Questions about information we don’t report
Why don’t you report test positivity rates?
Test positivity, also called the “percent positive rate” or “positivity rate,” can change dramatically depending on which total test metric is used as the denominator. Until every state reports their most basic COVID-19 data in the same way, direct test positivity comparisons across states remain an intractable problem: read more about these issues in our blog post on the subject. The COVID Tracking Project does not currently calculate test positivity rates and will not do so until we are confident in our ability to communicate precisely about these complex issues. We urge caution when relying on any (governmental or non-governmental) test positivity calculation that does not transparently and prominently address the question of inconsistencies across jurisdictions. We particularly and emphatically recommend against an over-reliance on test positivity calculations to justify changes in public health responses or policies.

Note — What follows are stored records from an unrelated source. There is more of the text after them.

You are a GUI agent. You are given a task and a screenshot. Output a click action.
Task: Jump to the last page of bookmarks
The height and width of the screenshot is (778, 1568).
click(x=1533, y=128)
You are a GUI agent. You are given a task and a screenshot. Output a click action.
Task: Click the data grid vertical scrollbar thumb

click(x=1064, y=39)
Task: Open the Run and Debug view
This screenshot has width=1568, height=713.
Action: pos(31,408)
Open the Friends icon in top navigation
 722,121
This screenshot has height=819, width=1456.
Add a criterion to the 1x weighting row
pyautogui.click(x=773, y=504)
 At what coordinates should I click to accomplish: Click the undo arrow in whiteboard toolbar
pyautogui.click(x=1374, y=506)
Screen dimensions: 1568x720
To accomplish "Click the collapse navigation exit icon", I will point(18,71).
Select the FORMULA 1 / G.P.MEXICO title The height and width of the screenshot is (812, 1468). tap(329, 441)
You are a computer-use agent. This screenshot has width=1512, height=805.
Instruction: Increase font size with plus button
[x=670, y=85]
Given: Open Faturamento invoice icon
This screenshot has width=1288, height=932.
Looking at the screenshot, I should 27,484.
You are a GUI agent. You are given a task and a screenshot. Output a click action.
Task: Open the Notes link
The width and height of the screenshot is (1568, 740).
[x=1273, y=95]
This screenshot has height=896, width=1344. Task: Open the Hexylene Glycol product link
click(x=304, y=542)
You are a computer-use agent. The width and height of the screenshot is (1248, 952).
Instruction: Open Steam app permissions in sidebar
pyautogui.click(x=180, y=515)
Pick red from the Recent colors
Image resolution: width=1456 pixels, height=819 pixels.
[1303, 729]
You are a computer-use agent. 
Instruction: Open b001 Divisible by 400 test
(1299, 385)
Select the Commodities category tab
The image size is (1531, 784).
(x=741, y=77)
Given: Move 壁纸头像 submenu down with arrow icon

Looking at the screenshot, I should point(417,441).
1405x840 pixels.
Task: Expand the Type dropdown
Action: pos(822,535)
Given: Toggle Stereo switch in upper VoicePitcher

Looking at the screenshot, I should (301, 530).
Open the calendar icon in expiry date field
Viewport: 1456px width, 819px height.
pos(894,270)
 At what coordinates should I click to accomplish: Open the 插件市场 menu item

Where can I find R(t) values?
We do not calculate R(t) values on this site. The site rt.live used the data we compile to calculate R(t) from April 2020 until their recent shutdown in January 2021, but we are not affiliated with rt.live. We do compile official state and territorial data for metrics including tests, new cases, hospitalizations, deaths, demographics, and outbreaks in long-term-care facilities. You may find our detailed state data and interactive charts helpful.
Are you planning to track vaccination data?
The COVID Tracking Project is not tracking data about COVID-19 vaccine distribution and administration for the US as a whole, but as of January 27, 2021, we do display CDC data on vaccinations in long-term care facilities on our data page. We will also be keeping a close eye on how states define and report vaccination metrics and will be maintaining internal logs and annotations about interesting features of this data. The CDC is reporting vaccination distribution and adminstration data at https://covid.cdc.gov/covid-data-tracker/#vaccinations, and Bloomberg has launched a COVID-19 Vaccine Tracker at https://www.bloomberg.com/graphics/covid-vaccine-tracker-global-distribution.
Why don’t you report county-level data? Will you be doing so in the future?
We do not currently have plans to collect nationwide data at the county level, both because we do not have the resources to do so manually and because Johns Hopkins, The New York Times, and USAFacts.org are collecting county-level data automatically for cases and deaths. For a time, we did collect county-level data for select metro areas as part of our City Data project.
Why aren’t you tracking age and sex?
We had planned to track COVID-19 data by sex, but before we could muster the effort, the GenderSci Lab at Harvard published the US Gender/Sex COVID-19 Data Tracker, which “reports up-to-date and historical gender/sex-disaggregated data on COVID-19 cases and fatalities for 50 US States and 2 US Territories.”
Unfortunately, age is a complicated problem for us, because the states group ages in incompatible ranges: one state might report ages 29-39 as a group, while another reports 25-35, and a third reports 30-45. Because of this non-standardized reporting, age data is therefore very difficult to provide as a national set of metrics. Age data for COVID-19 hospitalizations can be found in the CDC’s weekly COVID-NET summary.
Can you report COVID-19 data related to schools and/or colleges?
We do not currently have plans to track COVID-19 data related to either K-12 schools or colleges. Some states have begun to report COVID-19 data by K-12 school district, including South Carolina and New York. The New York Times has launched a college COVID cases tracker. For additional information on COVID-19 in your area schools or colleges, check your local news sources, your city or county public health department, or your state public health authority.
Other questions
Why don’t you harvest data automatically?
We do have tools that monitor, scrape, harvest, fetch, query, and otherwise capture data automatically, but because the 56 states and territories provide the dozens of data points we collect in so many different ways, and because they change and move and revise their systems and definitions for this data so continually, we rely on human intelligence first and technology second.